2.2 Could I use multi-threading (-nct 4) safely in the HaplotypeCaller -ERC when scattering with WDL?
I know that several users have reported problems with multi-threading, but in the GATK documentation -nct 4 is recommended and the Intel white document shows 4T reduces significantly running time.2.4 In the WG public pipeline, within the command section of the task definition of the HaplotypeCaller (see bellow), the lowest memory for java is set with the command
java -XX:GCTimeLimit=50 -XX:GCHeapFreeLimit=10 -Xmx8000mand in runtime section withmemory: "10 GB". I wonder if it is necessary to set a memory limit when running GATK locally (in my Desktop computer, I know each file run uses ~10GB, this is why I set Cromwell to run 10 concurrent jobs max.). If so, can I use the very same commands?
# Call variants on a single sample with HaplotypeCaller to produce a GVCF
task HaplotypeCaller {
File input_bam
File input_bam_index
File interval_list
String gvcf_basename
File ref_dict
File ref_fasta
File ref_fasta_index
Float? contamination
Int disk_size
Int preemptible_tries
# tried to find lowest memory variable where it would still work, might change once tested on JES
command {
java -XX:GCTimeLimit=50 -XX:GCHeapFreeLimit=10 -Xmx8000m \
-jar /usr/gitc/GATK35.jar \
-T HaplotypeCaller \
-R ${ref_fasta} \
-o ${gvcf_basename}.vcf.gz \
-I ${input_bam} \
-L ${interval_list} \
-ERC GVCF \
--max_alternate_alleles 3 \
-variant_index_parameter 128000 \
-variant_index_type LINEAR \
-contamination ${default=0 contamination} \
--read_filter OverclippedRead
}
runtime {
docker: "broadinstitute/genomes-in-the-cloud:2.2.3-1469027018"
memory: "10 GB"
cpu: "1"
disks: "local-disk " + disk_size + " HDD"

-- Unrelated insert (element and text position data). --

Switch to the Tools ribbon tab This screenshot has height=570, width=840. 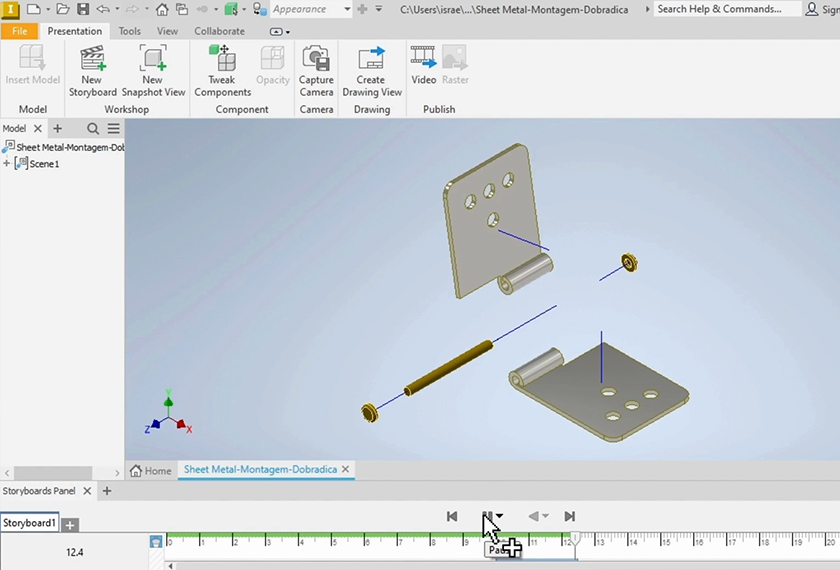(130, 31)
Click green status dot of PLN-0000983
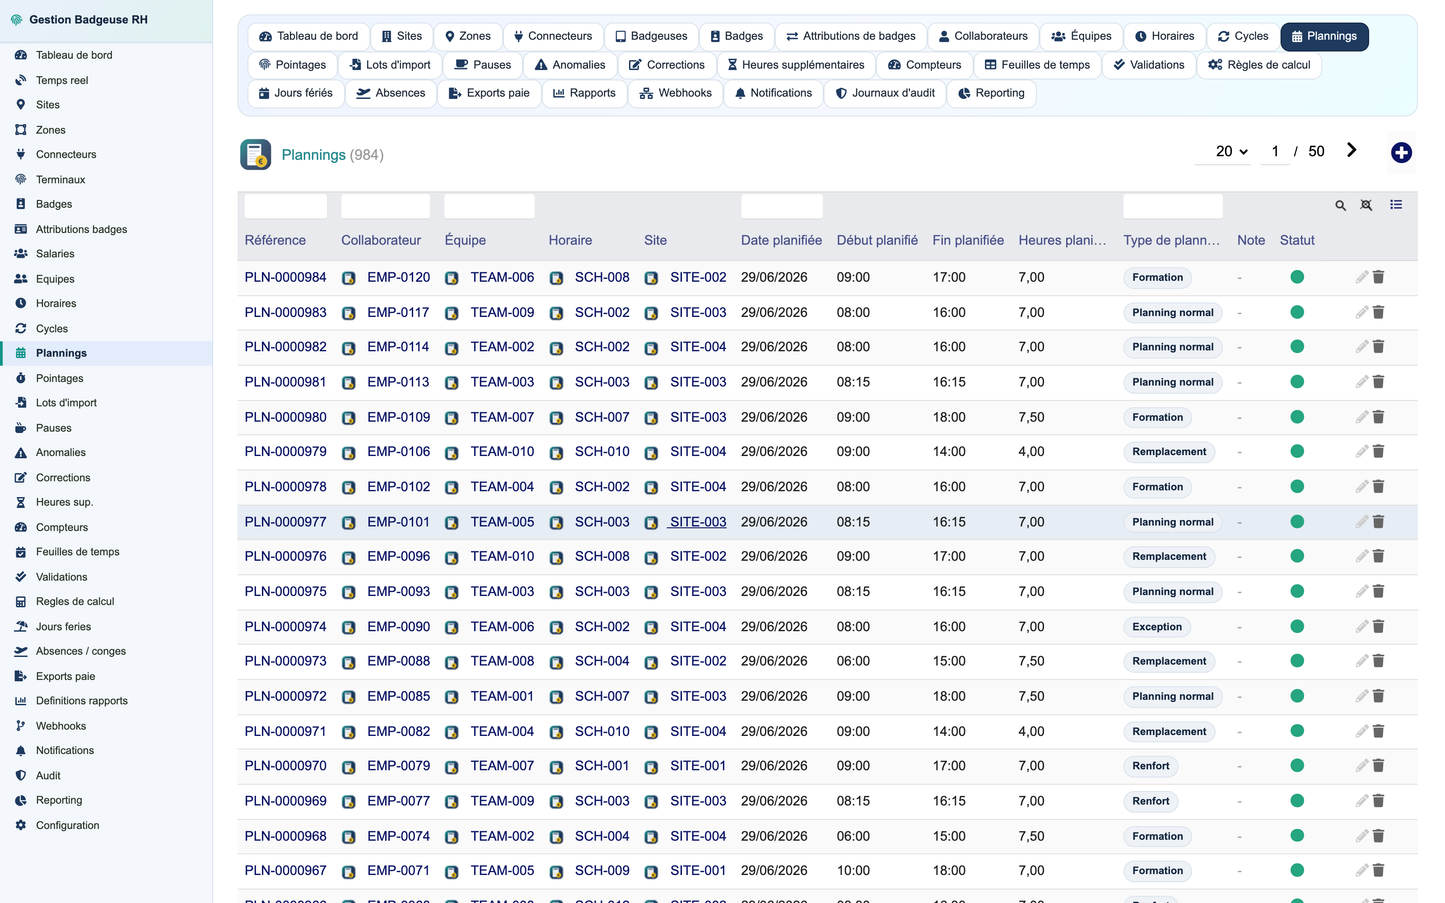Screen dimensions: 1445x903 (1297, 312)
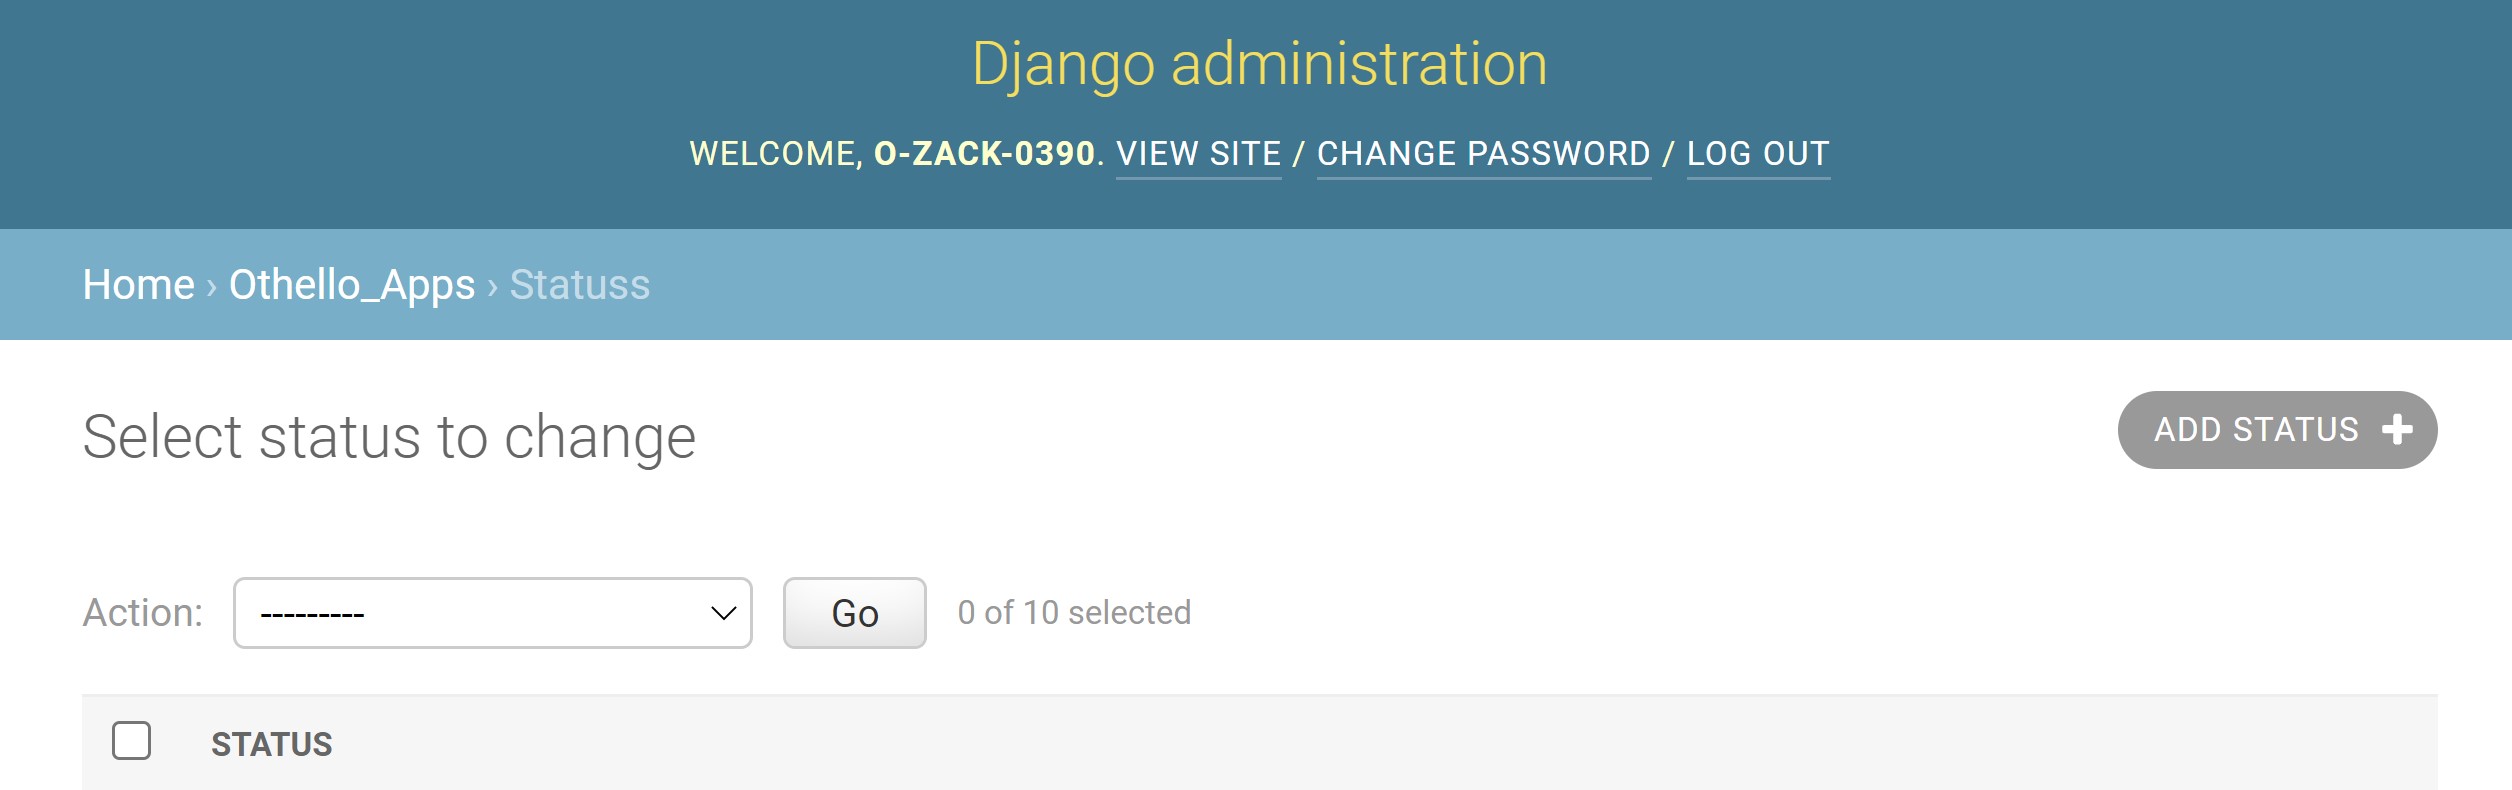Image resolution: width=2512 pixels, height=790 pixels.
Task: Click the 'Select status to change' heading
Action: click(389, 437)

preemptible: preemptible_tries
}
output {
File output_gvcf = "${gvcf_basename}.vcf.gz"
File output_gvcf_index = "${gvcf_basename}.vcf.gz.tbi"
}
}
3. When scattering by scaffold for one file using WDL, should the output g.vcf file of the task HaplotypeCaller definition have the scaffold name or not? I mean, -o ${sampleName}.{scaffold}.rawLikelihoods.g.vcfor -o ${sampleName}.rawLikelihoods.g.vcf? I wonder this because maybe if I don't put the scaffold name then the g.vcfs will be overwritten with the latest scaffold run, is it?
Thanks very much in advance for any help!!